No More Silent Waiting

A Review of Autonomy edited by Kathy D’Arcy
(New Binary Press 2018)

Book cover: Autonomy edited by Kathy D'ArcyAutonomy edited by Kathy D’Arcy forces us to sit up and listen to a chorus of voices which have been silenced for too long. The pieces in this collection are brutal, tender, sorrowful, harrowing, beautiful and sometimes bizarrely humorous. Most importantly, they give those of us (fortunate enough to determine what happens with our bodies), a range of  perspectives on the horrible reality for women who have been denied the fundamental right to  ‘bodily autonomy’:

if a woman does not have the right to decide what happens to her own body … her very personhood is undermined. (Anna Fured)

The anthology opens with two ferocious and wonderful poems. ‘Kindling’ by Sinead Gleeson and ‘Labhrann Medb’ (Medb Speaks) by Nuala Ní Dhomhnaill translated by Michael Hartnett. Gleeson’s images:

They prefer us convex and compliant
And are vexed by how
we rise like mountains bog-damp and river sleek.

Leaves in our peaty hair

and the first lines of Nuala Ní Dhomhnaill’s poem:

War I declare from now
on all the men of Ireland …

are a fitting introduction for a book that is packed with narratives of pain, sadness, shame and fear and also of bravery, fortitude and unbelievable resilience in the face of unrelenting oppression by a patriarchal state.

There is much to digest in this book of essays, memoirs, stories, poems, plays and articles. We read heart-wrenching memoirs by Cliona Saidlear and Tracey Smith, we hear the rousing speech given by Eileen Flynn to Traveller Women and we learn extraordinary and dreadful truths in excellent articles on sex workers’ rights and abortion rights movements by Grace Wilentz and Catriona O’Brien.
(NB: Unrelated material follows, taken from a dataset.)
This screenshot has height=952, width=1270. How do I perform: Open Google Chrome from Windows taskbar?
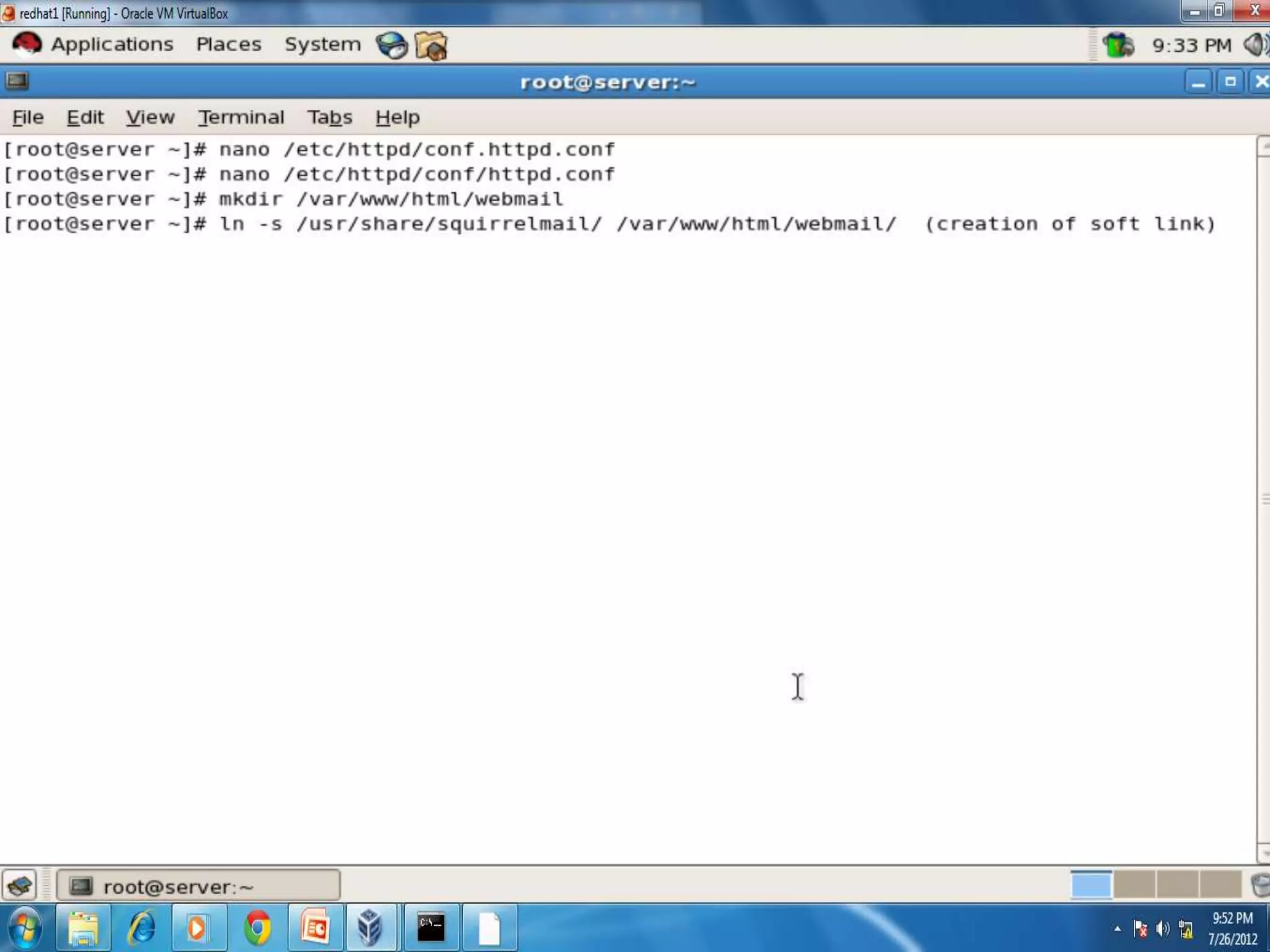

The poetry in Autonomy ranges from strident war cries to lyrical verse and political commentary. Anne Casey’s ‘If Wallets Were Skirts’ offers a twist on the reality of reporting rape. Kate Dempsey’s ‘Yet To Be Found’ asks an age old feminist question. And the shocking political truth in ‘Silently, the Women Waited’ by Angela Carr is made more terrible by the gentle cadence of her verse:

The clocks ticked down, the men debated
the Proclamation and celebrated
while, silently, the women waited

one hundred years to be placated,
a body, sovereign, emancipated —
the clocks ticked on, the men debated — …
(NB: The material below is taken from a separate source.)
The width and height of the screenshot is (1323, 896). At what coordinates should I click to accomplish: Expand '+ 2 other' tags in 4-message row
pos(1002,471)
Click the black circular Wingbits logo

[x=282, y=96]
mental acuity checked and rated,
septicemia equivocated:
the clocks ticked on, the men debated
and, silently, the women waited.

One of the most astonishing things about this anthology is the capacity of women to view their plight through the lens of the absurd. We find ourselves smiling wryly at the wit of many of these writers. The sharply satirical piece, ‘Colony’ by Claire Hennessy, delicately hovers between the comical notion of girls as sacred vessels and the appalling consequences of that deeply held ridiculous belief.

Girls, we’ve all been there – that CRINGE moment that hits sometime between ages 10-14 where you’re declared a Sacred Vessel and you’re going WTAF?! Worry not – here’s five quick & easy ways to make your former-norm life Suitably Sacred!

The Sacred Vessels must be protected as far as is reasonably capable by man, with a view to ensuring the salvation of life within their wombs. – Articles of the Colonies, Article 13.2

Kathy D’Arcy’s Autonomy offers us richly written texts of courage and hope. We read of women forced to stay pregnant against their will, raped women, beaten women, bleeding women, abused women, angry women, silent women who are silent no more. We hear the ringing battle cries of women who are resolved to prevail against the tyrannical patriarchy of church and state. We listen to heart breaking stories of loss and brokenness. We applaud words of strength and determination and we know that this long fought struggle to take our selves back will surely be won.